The state has not managed to carry out land adjustment in spite of colossal funds (billions of
Slovak crowns) over the last 15 years . We believe that the funds were spent highly
ineffectively.
For quite a long time we have been discussing the issue that the state is spending a lot
on assigning original land parcels and compensatory parcels, that owners “speculate” with
these parcels, apparently the image of a “villain” owner, who withdraws money from the state
budget, is evoked deliberately. Our opinion is unambiguous! For 40 years the enterprises
established by the state have been using someone’s land for free, land parcel boundaries and
access roads were made void.
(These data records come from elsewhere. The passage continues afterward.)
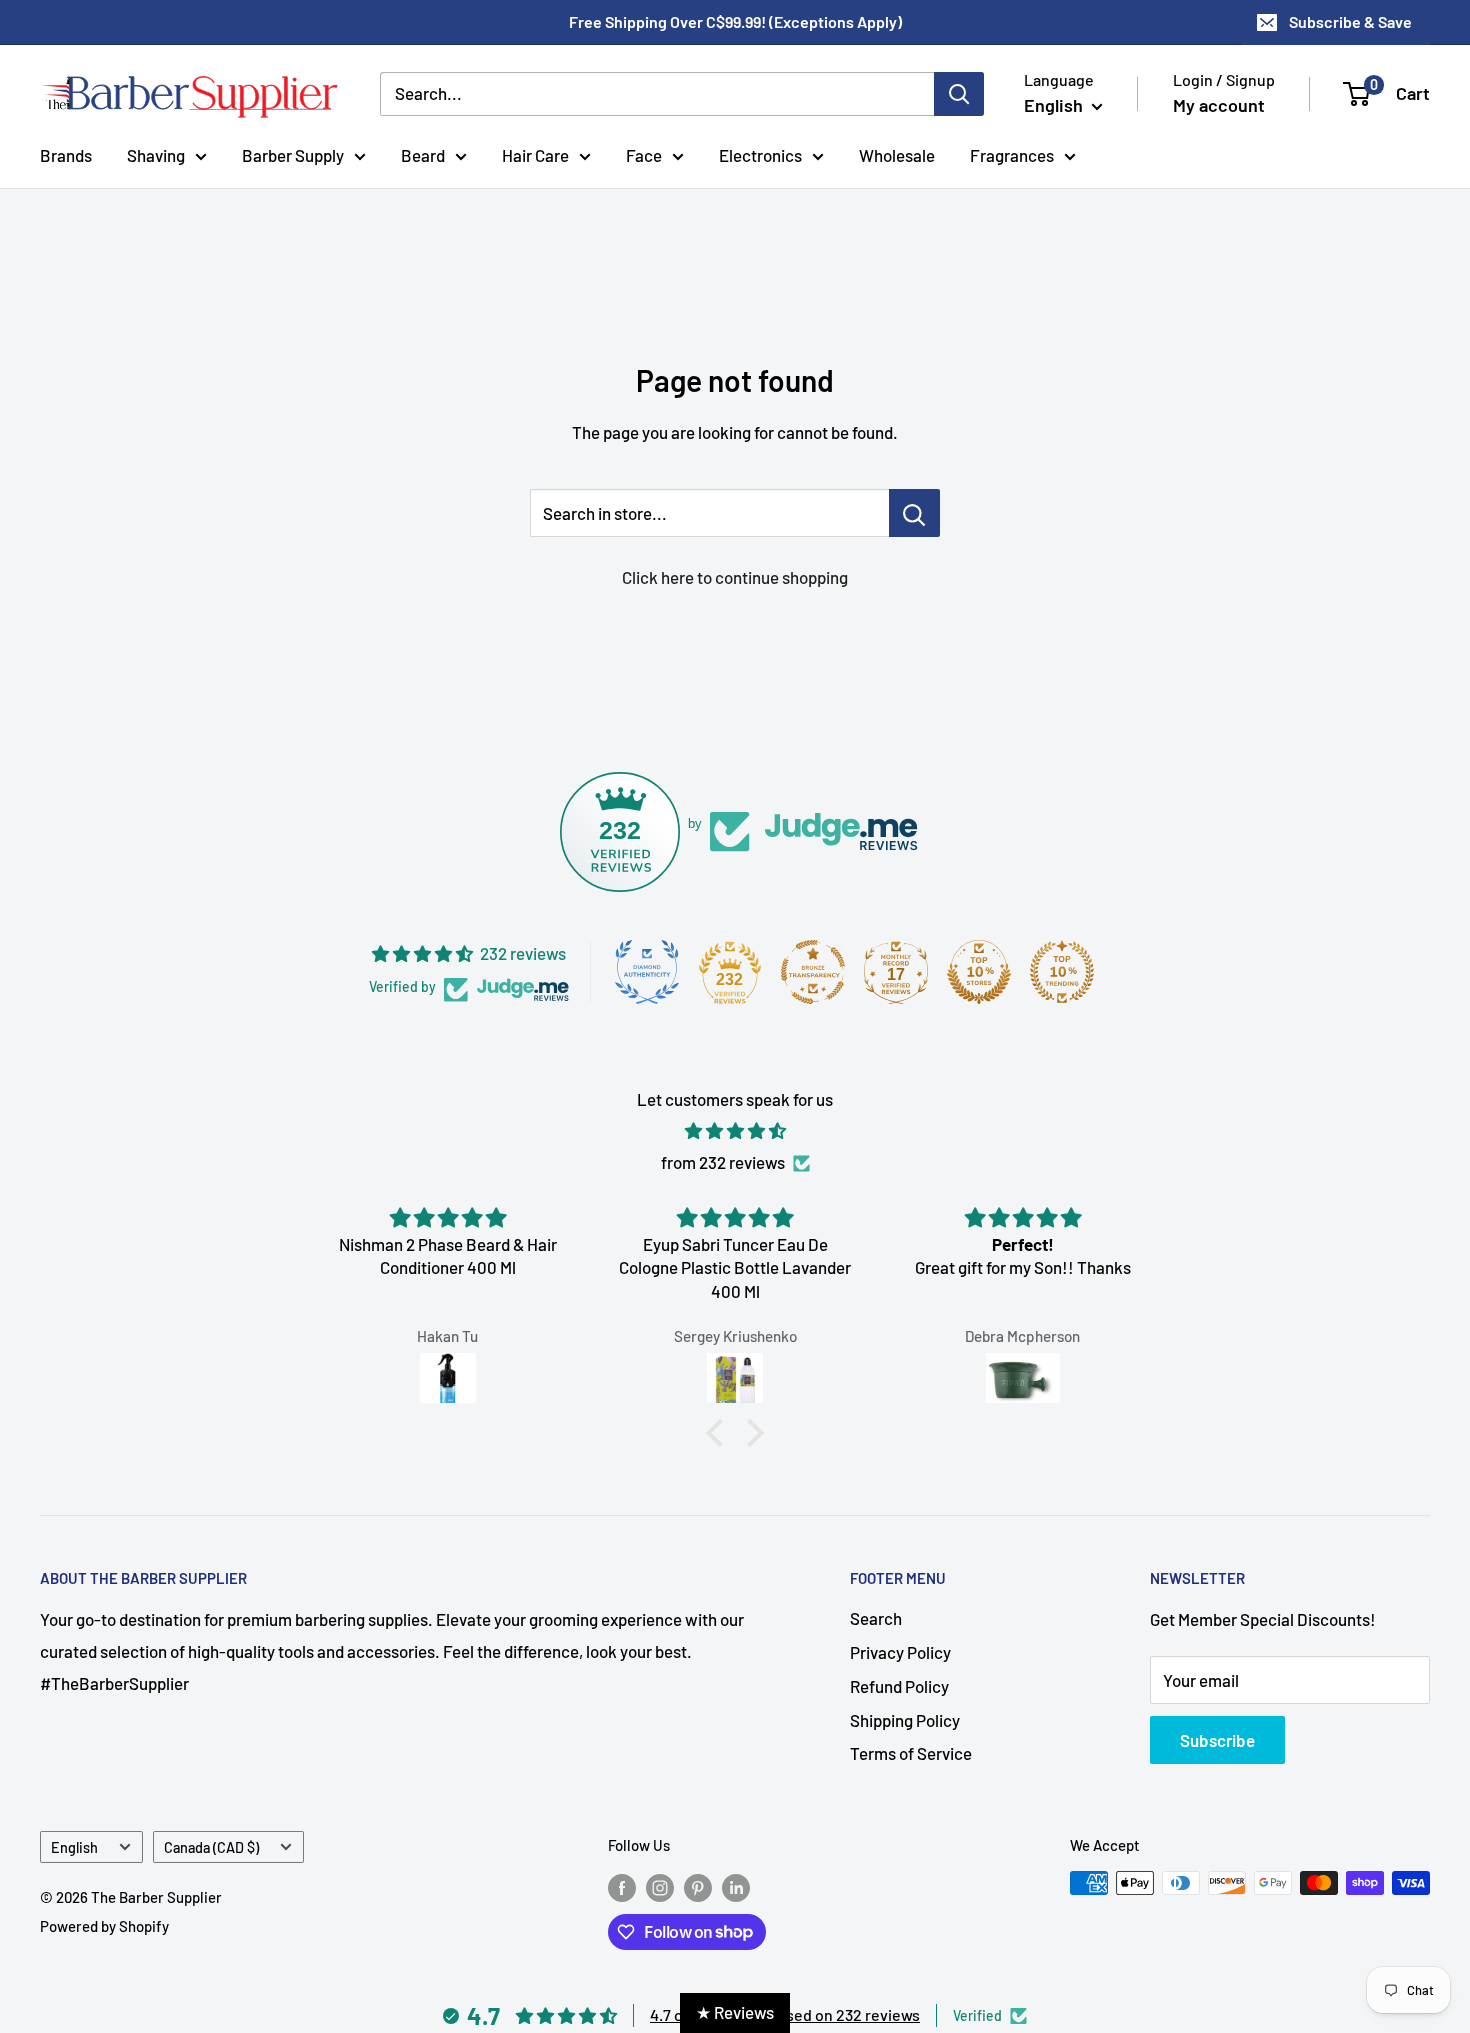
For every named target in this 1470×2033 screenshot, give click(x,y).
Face (644, 154)
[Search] (959, 94)
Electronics (760, 154)
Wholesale (897, 154)
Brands (66, 154)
The state is therefore is obliged to provide and financially
support the recover of original land parcels, complete realization of land adjustment. We do
not agree with taking halfway measures and thus getting of the problem by the state officer.
260 mil Slovak crowns spent by the state to restore original boundaries of land parcels is only
a fraction of the sum of which landowners were deprived over 40 years when they could not
dispose of their property which was used by the state for free.
In February 2006 the minister of agriculture submitted the draft act amending Act No
330/1991 and the Government approved the draft. Apart from other things § 15 is
supplemented with new sections 2 and 3 after section 1, which read:

“2) Land parcels assigned for free temporary compensatory utilization shall not be leased to a
another person. If the land parcel assigned for compensatory utilization was leased, the leaser
is obliged to pay expenses connected with assignment of the parcel for compensatory
utilization. District land registry will subsequently cancel compensatory utilization by
adopting a decision as well as determine the amount of expenses connected with assignment
of the parcel for compensatory utilization and at the same time impose a fine of 2000 Slovak
crowns on the leaser for each hectare and year of unauthorised lease and determine the date of
its maturity. Appeal against the decision shall have no deferring effect.
3) Procedures pursuant to section 1 do not apply if land adjustment is regulated by decree or
permitted according to § 8.”
The proposed amendments are reasoned in the Explanatory report, as follows:
The original version of the law upon amending Act No 229/1991 Coll. by Act No 205/1996
Coll. enabled to lease land parcels assigned for compensatory utilization to another person.
This situation destabilize agricultural enterprises and it often happens that persons who act as
substitute users take advantage of this land at the expense of their owners. The amendment
creates conditions only for owners who will provide for agricultural production also in cases
when conditions defined by law relate to the agricultural enterprise. In other cases the existing
entrepreneurial entities, newly established as well will manage farming only in the form of
lease contracts.
Thus, if I own a land parcel which is utilized by an agricultural cooperative which
neither pays me rent for this land nor because of some reason is willing to give it over in the
original place, I can use the institute of compensatory land only in the case that I will cultivate
the land myself. I cannot lease the compensatory land parcel to another entrepreneur under the
threat of sanctions, which in relation to average paid rent for the land in the SR are
excessively high. Therefore, if I don’t undertake on land I am forced to leave it in the
cooperative and tolerate the self-will of the user, I can go to litigation with them and wait for
court verdict probably for about ten years, which will be reasoned by destabilization of the
agricultural enterprise. This is about how the minister of agriculture of the SR intends to
provide execution of ownership rights to land.
We demand to omit these sections in the amendment to this Act!
We are aware that the institute of compensatory land parcels is not perfect and that it
might be misused. As it is a temporary solution until land adjustment takes place we suggest
that the realization of land adjustment should be given priority instead of putting the majority
of land owners and entrepreneurs on the land at a disadvantage based on the possibility of
misuse of only one paragraph of the law.